And while upgrading the education levels of American workers will improve their ability to adapt to the global economy, a better education alone won’t necessarily protect them from growing competition. Even if the United States produced twice as many computer programmers per capita as China, India, or any Eastern European country, the sheer number of new entrants into the global marketplace means a lot more programmers overseas than there are in the United States—all of them available at one- fifth the salary to any business with a broadband link.
In other words, free trade may well grow the worldwide economic pie—but there’s no law that says workers in the United States will continue to get a bigger and bigger slice.

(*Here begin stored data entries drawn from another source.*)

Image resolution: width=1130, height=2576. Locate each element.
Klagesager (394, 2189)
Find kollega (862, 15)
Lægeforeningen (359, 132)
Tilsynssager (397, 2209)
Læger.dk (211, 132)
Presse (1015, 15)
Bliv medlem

Given these realities, it’s easy to understand why some might want to put a stop to globalization—to freeze the status quo and insulate ourselves from economic disruption. On a stop to New York during the CAFTA debate, I mentioned some of the studies I’d been reading to Robert Rubin, the former U.S. Treasury secretary under Clinton whom I had gotten to know during my campaign. It would be hard to find a Democrat more closely identified with globalization than Rubin—not only had he been one of Wall Street’s most influential bankers for decades, but for much of the nineties he had helped chart the course of world finance. He also happens to be one of the more thoughtful and unassuming people I know. So I asked him whether at least some of the fears I’d heard from the Maytag workers in Galesburg were well founded—that there was no way to avoid a long-term decline in U.S. living standards if we opened ourselves up entirely to competition with much cheaper labor around the world.
“That’s a complicated question,” Rubin said. “Most economists will tell you that there’s no inherent limit to the number of good new jobs that the U.S. economy can generate, because there’s no limit to human ingenuity. People invent new industries, new needs and wants. I think the economists are probably right. Historically, it’s been the case. Of course, there’s no guarantee that the pattern holds this time. With the pace of technological change, the size of the countries we’re competing against, and the cost differentials with those countries, we may see a different dynamic emerge. So I suppose it’s possible that even if we do everything right, we could still face some challenges.”
I suggested that the folks in Galesburg might not find his answer reassuring.
“I said it’s possible, not probable,” he said. “I tend to be cautiously optimistic that if we get our fiscal house in order and improve our educational system, their children will do just fine. Anyway, there’s one thing that I would tell the people in Galesburg is certain. Any efforts at protectionism will be counterproductive—and it will make their children worse off in the bargain.”
I appreciated Rubin’s acknowledgment that American workers might have legitimate cause for concern when it came to globalization; in my experience, most labor leaders have thought deeply about the issue and can’t be dismissed as kneejerk protectionists.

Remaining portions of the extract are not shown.